**Directions for this task:** Every line in the data below that includes "screenshot" belongs in the answer, copied as it stands.

Collected data:
####################
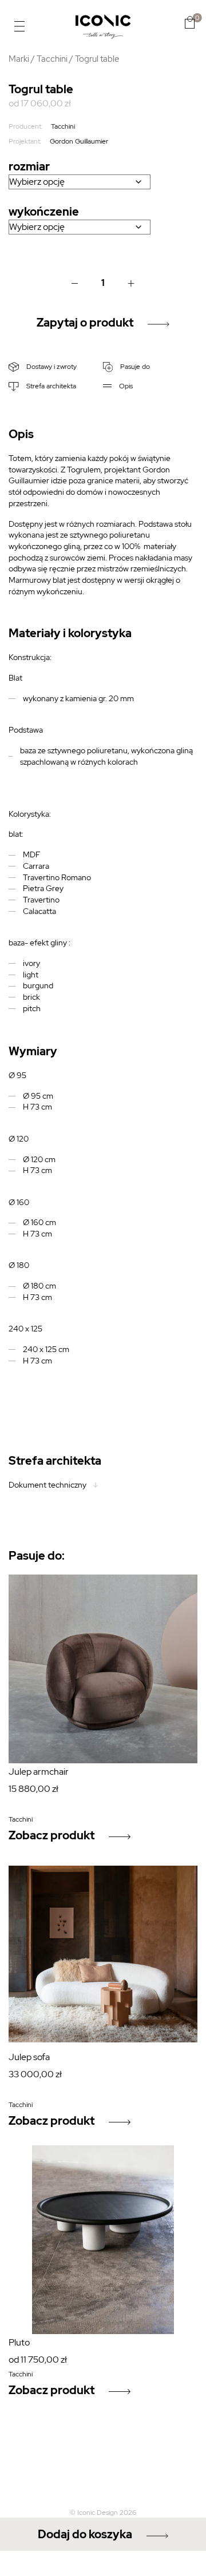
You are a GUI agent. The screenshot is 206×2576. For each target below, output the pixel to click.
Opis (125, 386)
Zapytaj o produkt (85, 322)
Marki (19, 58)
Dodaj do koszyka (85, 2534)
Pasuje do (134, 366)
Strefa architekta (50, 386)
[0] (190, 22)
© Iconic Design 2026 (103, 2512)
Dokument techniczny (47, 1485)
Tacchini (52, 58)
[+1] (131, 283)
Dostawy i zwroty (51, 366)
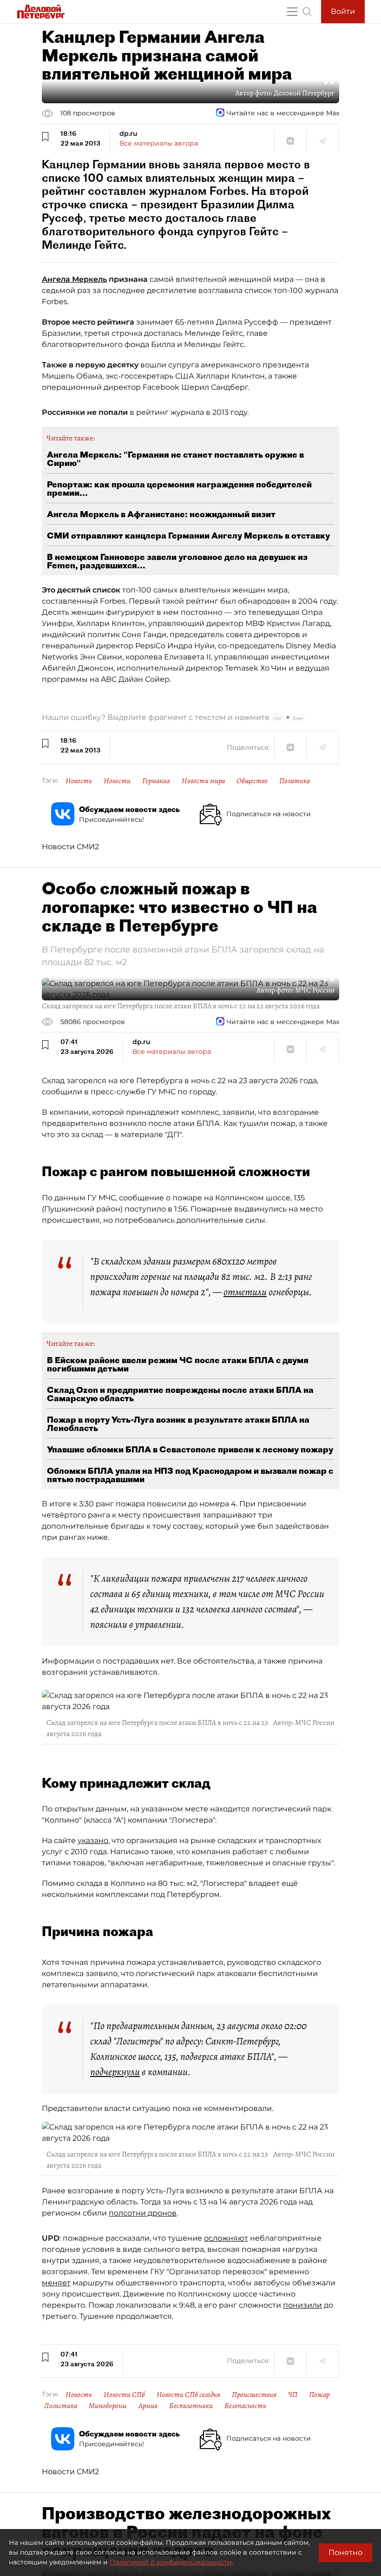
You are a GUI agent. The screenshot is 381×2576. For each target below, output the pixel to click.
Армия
####################
**Written response:**
You are a GUI agent. The screenshot is 206×2576. For each target below, output the pixel to click.
You are a GUI agent. The screenshot is 381×2576. For each target below, output the pixel to click.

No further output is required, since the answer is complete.